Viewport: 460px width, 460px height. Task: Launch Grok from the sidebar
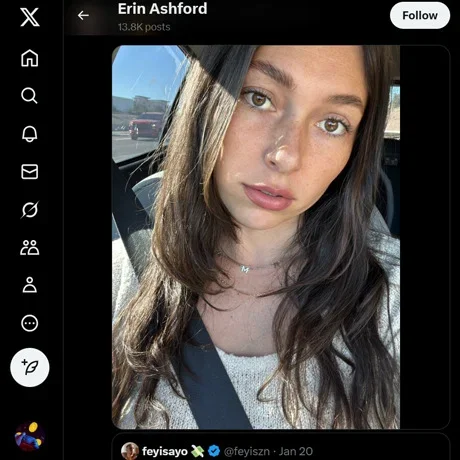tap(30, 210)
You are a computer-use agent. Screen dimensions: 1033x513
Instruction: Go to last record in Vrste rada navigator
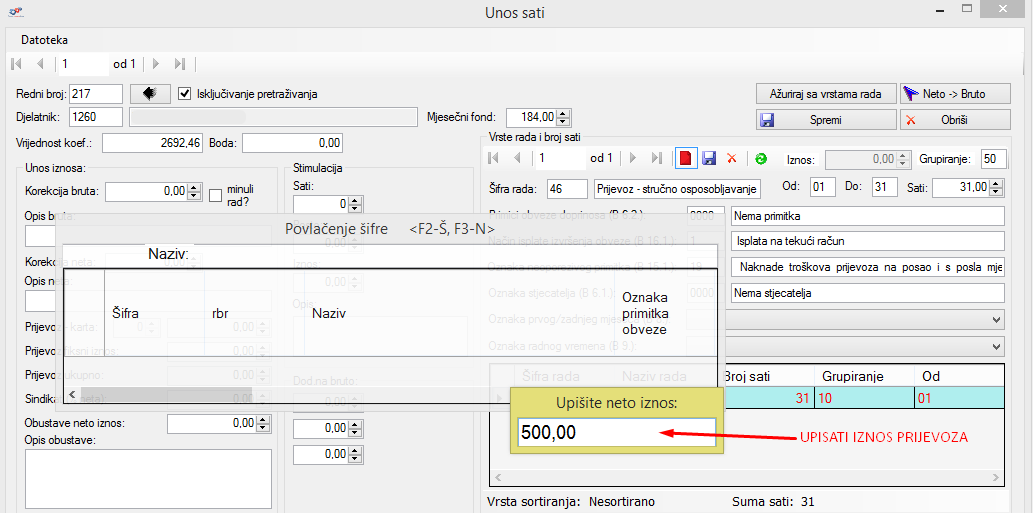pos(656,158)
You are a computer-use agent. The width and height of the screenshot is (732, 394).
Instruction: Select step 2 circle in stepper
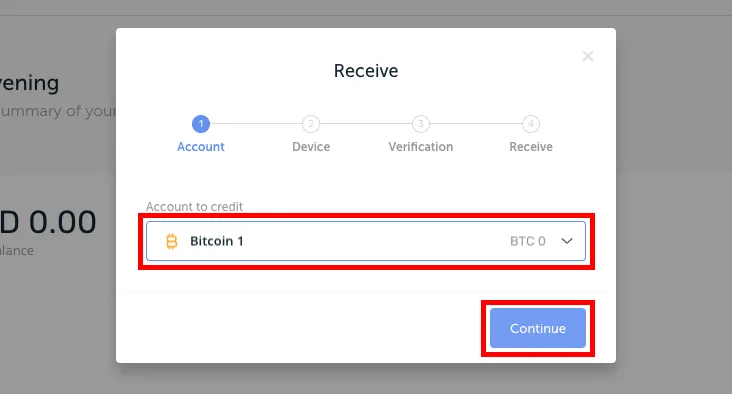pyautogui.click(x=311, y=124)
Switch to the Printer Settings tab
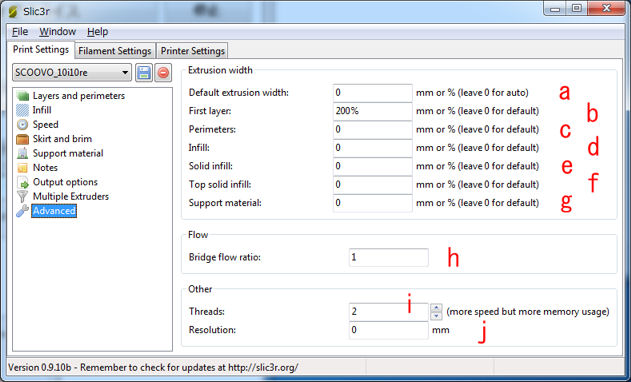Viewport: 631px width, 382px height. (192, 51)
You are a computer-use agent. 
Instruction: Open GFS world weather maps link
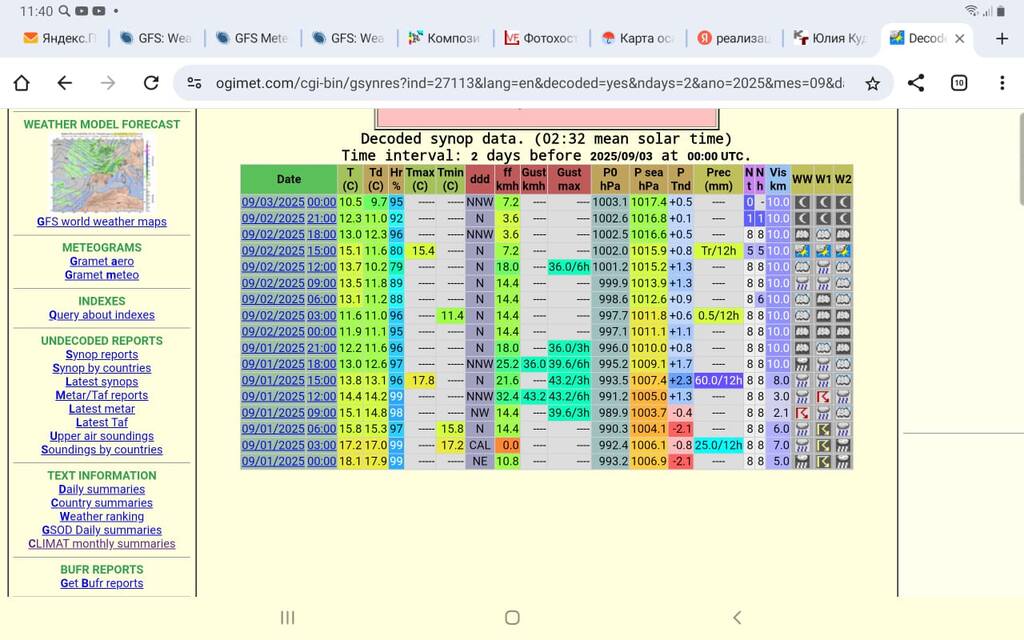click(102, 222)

__________________________________________________

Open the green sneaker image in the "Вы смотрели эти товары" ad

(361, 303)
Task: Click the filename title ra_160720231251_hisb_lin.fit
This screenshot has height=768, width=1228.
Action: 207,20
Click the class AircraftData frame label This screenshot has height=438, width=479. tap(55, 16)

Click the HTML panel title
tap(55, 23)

__________________________________________________

» **Problem requirements**:
From the entries, report every line in which the string "agent" occurs.

» **Written reply**:
You are a computer-use agent. Screen dimensions: 1033x513
You are a computer-use agent. The width and height of the screenshot is (732, 394).
You are a computer-use agent. 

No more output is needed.